- Work to complete -
Work out how many lines of the records contain "screenshot". Answer with the number and nothing else.

- Records shown -
══════════

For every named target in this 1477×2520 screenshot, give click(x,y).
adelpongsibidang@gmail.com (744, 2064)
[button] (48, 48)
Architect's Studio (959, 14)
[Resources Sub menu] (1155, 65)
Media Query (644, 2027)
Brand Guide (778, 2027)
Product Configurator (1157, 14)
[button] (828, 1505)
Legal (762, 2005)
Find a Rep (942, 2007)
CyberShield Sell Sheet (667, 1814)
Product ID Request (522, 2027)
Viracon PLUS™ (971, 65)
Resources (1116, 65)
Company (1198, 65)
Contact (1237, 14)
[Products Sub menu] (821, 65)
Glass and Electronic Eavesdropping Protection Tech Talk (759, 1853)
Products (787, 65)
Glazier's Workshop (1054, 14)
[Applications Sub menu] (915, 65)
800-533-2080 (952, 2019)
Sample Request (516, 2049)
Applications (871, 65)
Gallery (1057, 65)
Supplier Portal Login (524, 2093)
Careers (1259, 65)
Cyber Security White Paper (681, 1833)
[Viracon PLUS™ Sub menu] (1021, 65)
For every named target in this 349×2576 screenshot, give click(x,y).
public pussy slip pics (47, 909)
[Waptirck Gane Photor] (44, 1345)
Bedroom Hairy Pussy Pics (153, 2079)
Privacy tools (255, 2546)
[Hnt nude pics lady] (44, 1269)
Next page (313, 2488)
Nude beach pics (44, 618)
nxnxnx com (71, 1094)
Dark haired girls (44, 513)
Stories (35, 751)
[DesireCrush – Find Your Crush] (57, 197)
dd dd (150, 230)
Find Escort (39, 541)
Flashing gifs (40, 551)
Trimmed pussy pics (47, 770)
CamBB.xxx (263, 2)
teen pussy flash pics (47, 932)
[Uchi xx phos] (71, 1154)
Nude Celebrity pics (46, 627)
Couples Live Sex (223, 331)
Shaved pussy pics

══════════

- Task output -
2